[Challenge] Quote every one of the following records word for word, leaving nothing out and changing nothing.

Records shown start

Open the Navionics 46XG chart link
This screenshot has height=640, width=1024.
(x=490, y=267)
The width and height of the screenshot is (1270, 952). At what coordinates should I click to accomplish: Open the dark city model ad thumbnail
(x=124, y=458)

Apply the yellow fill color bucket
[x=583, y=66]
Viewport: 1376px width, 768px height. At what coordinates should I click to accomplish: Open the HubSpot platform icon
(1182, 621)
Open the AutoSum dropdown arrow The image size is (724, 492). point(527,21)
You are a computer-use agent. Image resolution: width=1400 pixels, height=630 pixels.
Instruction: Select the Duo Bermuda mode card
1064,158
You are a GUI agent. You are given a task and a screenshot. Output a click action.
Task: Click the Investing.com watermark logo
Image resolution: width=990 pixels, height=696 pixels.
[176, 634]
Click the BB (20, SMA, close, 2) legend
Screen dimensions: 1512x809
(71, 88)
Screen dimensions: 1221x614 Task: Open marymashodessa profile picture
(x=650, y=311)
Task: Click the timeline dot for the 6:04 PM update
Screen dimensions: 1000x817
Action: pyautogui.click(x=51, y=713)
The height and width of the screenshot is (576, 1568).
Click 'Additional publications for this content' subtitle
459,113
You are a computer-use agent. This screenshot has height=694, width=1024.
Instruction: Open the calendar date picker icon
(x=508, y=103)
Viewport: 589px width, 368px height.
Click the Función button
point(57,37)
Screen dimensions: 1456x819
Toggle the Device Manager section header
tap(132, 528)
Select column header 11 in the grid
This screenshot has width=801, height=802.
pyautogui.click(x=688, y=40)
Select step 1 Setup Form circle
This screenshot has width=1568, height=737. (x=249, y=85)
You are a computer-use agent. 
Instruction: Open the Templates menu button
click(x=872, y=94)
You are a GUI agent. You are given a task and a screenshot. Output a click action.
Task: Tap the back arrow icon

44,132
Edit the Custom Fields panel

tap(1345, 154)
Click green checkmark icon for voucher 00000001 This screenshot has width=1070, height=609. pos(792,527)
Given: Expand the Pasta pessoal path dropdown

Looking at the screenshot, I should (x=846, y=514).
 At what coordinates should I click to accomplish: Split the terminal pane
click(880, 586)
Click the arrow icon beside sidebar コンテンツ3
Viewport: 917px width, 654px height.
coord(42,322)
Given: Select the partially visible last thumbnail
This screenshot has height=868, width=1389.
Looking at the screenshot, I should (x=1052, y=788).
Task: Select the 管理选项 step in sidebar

Records shown end

[Solved exercise]
Open the Navionics 46XG chart link
This screenshot has height=640, width=1024.
(x=490, y=267)
The width and height of the screenshot is (1270, 952). At what coordinates should I click to accomplish: Open the dark city model ad thumbnail
(x=124, y=458)

Apply the yellow fill color bucket
[x=583, y=66]
Viewport: 1376px width, 768px height. At what coordinates should I click to accomplish: Open the HubSpot platform icon
(1182, 621)
Open the AutoSum dropdown arrow The image size is (724, 492). point(527,21)
You are a computer-use agent. Image resolution: width=1400 pixels, height=630 pixels.
Instruction: Select the Duo Bermuda mode card
1064,158
You are a GUI agent. You are given a task and a screenshot. Output a click action.
Task: Click the Investing.com watermark logo
Image resolution: width=990 pixels, height=696 pixels.
[176, 634]
Click the BB (20, SMA, close, 2) legend
Screen dimensions: 1512x809
(71, 88)
Screen dimensions: 1221x614 Task: Open marymashodessa profile picture
(x=650, y=311)
Task: Click the timeline dot for the 6:04 PM update
Screen dimensions: 1000x817
Action: pyautogui.click(x=51, y=713)
The height and width of the screenshot is (576, 1568).
Click 'Additional publications for this content' subtitle
459,113
You are a computer-use agent. This screenshot has height=694, width=1024.
Instruction: Open the calendar date picker icon
(x=508, y=103)
Viewport: 589px width, 368px height.
Click the Función button
point(57,37)
Screen dimensions: 1456x819
Toggle the Device Manager section header
tap(132, 528)
Select column header 11 in the grid
This screenshot has width=801, height=802.
pyautogui.click(x=688, y=40)
Select step 1 Setup Form circle
This screenshot has width=1568, height=737. (x=249, y=85)
You are a computer-use agent. 
Instruction: Open the Templates menu button
click(x=872, y=94)
You are a GUI agent. You are given a task and a screenshot. Output a click action.
Task: Tap the back arrow icon

44,132
Edit the Custom Fields panel

tap(1345, 154)
Click green checkmark icon for voucher 00000001 This screenshot has width=1070, height=609. pos(792,527)
Given: Expand the Pasta pessoal path dropdown

Looking at the screenshot, I should (x=846, y=514).
 At what coordinates should I click to accomplish: Split the terminal pane
click(880, 586)
Click the arrow icon beside sidebar コンテンツ3
Viewport: 917px width, 654px height.
coord(42,322)
Given: Select the partially visible last thumbnail
This screenshot has height=868, width=1389.
Looking at the screenshot, I should (x=1052, y=788).
Task: Select the 管理选项 step in sidebar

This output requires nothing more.